Além das ações financeiras e econômicas em favor da privatização da educação, há muitas ações no campo legal que vão no mesmo sentido. Novamente, ao invés de detalhar as muitas formas com que isso ocorre, vamos ilustrar algumas delas. Uma universidade é um tipo de instituição cujas atribuições incluem, segundo a LDB (Lei de Diretrizes e Bases da Educação Nacional), desenvolver a pesquisa científica e tecnológica, conferir diplomas com validade nacional, criar e extinguir cursos e definir seus currículos, desenvolver atividades de extensão universitária, entre outras. Para isso, seria esperado que tal tipo de instituição tivesse, em seu quadro, pessoas altamente qualificadas para aquelas atividades, o que no mundo acadêmico significa doutores.

Entretanto, ainda que possa parecer absurdo, a LDB não exige doutores no corpo docente de uma universidade: a sutil redação daquela lei exige que pelo menos um terço do seu corpo docente tenha “titulação acadêmica de mestrado ou doutorado”. A partícula “ou” revela a real intenção do legislador: uma universidade, no Brasil, não precisa de doutores! Essa redação é desrespeitosa e mesmo um escárnio, na medida em que a palavra doutorado está apenas enfeitando o texto, sem nenhuma consequência prática; se a frase acabasse em “mestrado”, estaria dizendo exatamente a mesma coisa.

Além disso, exigir uma terça parte dos docentes com determinada titulação não significa que eles venham a exercer a terça parte das atividades desenvolvidas pelas instituições, pois pode se atribuir a essa terça parte uma carga horária pequena, com apenas algumas poucas horas semanais de trabalho.

E tem mais: para desenvolver aquelas atividades, os docentes universitários deveriam contar com as necessárias condições de trabalho, o que significaria, na prática acadêmica, contratos em tempo integral e, preferencialmente, com dedicação exclusiva à instituição. Mas a mesma LDB exige que uma universidade tenha pelo menos “um terço do corpo docente em regime de tempo integral”. Ora, se a essa terça parte do corpo docente for atribuída uma carga didática alta e/ou muitas tarefas administrativas, a lei estará sendo cumprida, sem, de fato, garantir as condições necessárias para a pesquisa e as atividades de extensão universitária previstas pela LDB.

Evidentemente, essa legislação, que não está respondendo a nenhuma necessidade real das instituições universitárias públicas, favorece, e muito, as instituições privadas.

A ausência do setor público abre espaço ao setor privado

Uma terceira forma de favorecimento do setor privado ocorre por meio da restrição de vagas oferecidas pelo setor público, o que abre o necessário espaço para o crescimento das instituições privadas.
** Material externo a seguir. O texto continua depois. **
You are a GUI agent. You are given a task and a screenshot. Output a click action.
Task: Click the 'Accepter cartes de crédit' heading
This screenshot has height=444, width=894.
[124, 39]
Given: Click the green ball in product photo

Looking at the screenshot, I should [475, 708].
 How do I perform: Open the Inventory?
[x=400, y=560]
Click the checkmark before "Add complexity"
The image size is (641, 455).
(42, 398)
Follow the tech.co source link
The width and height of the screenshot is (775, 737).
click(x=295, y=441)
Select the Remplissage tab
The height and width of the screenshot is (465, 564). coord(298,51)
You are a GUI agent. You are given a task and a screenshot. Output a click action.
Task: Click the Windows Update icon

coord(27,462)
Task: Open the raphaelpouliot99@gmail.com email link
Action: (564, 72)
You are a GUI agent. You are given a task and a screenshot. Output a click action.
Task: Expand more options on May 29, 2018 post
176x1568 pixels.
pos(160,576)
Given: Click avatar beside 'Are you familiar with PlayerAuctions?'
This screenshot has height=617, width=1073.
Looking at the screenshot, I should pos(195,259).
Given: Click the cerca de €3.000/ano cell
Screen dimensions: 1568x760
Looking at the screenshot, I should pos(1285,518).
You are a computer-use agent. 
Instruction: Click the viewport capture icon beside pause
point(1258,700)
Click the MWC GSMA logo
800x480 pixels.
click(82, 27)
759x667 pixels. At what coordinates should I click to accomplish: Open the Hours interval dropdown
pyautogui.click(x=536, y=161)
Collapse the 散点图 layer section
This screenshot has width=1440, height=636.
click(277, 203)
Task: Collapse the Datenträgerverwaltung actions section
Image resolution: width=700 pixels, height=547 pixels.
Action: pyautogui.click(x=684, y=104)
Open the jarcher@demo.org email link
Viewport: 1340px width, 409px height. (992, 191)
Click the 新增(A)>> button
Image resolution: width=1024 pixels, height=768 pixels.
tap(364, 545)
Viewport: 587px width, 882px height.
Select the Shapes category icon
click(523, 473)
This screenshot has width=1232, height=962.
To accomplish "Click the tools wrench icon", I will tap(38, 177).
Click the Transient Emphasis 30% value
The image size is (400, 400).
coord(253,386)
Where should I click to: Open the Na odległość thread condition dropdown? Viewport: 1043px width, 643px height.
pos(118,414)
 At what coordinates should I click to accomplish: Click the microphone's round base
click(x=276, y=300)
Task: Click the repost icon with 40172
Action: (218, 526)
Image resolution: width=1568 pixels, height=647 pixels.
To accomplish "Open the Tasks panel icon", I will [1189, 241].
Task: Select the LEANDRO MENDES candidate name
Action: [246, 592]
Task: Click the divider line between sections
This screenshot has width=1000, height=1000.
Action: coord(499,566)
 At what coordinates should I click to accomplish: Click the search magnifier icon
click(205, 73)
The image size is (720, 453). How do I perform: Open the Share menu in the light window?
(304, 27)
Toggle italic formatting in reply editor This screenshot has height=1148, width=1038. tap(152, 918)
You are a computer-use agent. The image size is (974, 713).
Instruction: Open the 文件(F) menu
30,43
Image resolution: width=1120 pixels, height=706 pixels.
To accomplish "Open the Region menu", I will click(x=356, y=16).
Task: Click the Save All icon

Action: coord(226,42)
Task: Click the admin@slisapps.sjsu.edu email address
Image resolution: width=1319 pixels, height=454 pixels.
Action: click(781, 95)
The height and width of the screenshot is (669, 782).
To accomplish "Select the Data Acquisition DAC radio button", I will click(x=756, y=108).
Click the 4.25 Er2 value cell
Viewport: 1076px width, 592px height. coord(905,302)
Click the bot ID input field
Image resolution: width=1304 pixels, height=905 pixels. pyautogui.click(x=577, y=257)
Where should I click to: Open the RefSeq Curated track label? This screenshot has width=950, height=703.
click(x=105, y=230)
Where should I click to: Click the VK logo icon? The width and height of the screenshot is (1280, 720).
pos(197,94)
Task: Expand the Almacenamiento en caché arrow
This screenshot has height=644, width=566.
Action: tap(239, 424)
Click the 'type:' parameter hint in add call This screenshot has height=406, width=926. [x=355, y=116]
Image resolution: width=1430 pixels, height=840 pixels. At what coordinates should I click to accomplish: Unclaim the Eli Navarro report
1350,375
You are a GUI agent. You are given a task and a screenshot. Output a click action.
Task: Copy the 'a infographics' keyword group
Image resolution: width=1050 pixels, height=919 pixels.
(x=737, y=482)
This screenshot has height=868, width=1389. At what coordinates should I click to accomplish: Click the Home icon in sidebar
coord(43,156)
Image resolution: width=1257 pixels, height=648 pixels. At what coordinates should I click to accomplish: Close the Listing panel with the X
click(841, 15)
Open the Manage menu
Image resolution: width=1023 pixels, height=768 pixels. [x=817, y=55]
Uma evidência dessa prática é que a falta de vagas públicas nada tem a ver com as dificuldades financeiras do setor público, diferentemente do que é dito com frequência. Tanto é assim que a privatização é maior exatamente nos estados com maiores possibilidades econômicas e orçamentárias e que maiores contribuições dão ao governo federal.

São Paulo é o caso exemplar: exatamente nesse estado em que a ausência do setor público é mais marcante, como mostra a tabela. A porcentagem de matrículas em instituições privadas em São Paulo, 87%, é bem maior do que nos demais estados (69%). Mesmo quando comparada com a população total ou com o número de concluintes do ensino médio, a privatização paulista é maior do que nos outros estados por um fator dois, como mostram os dados da tabela.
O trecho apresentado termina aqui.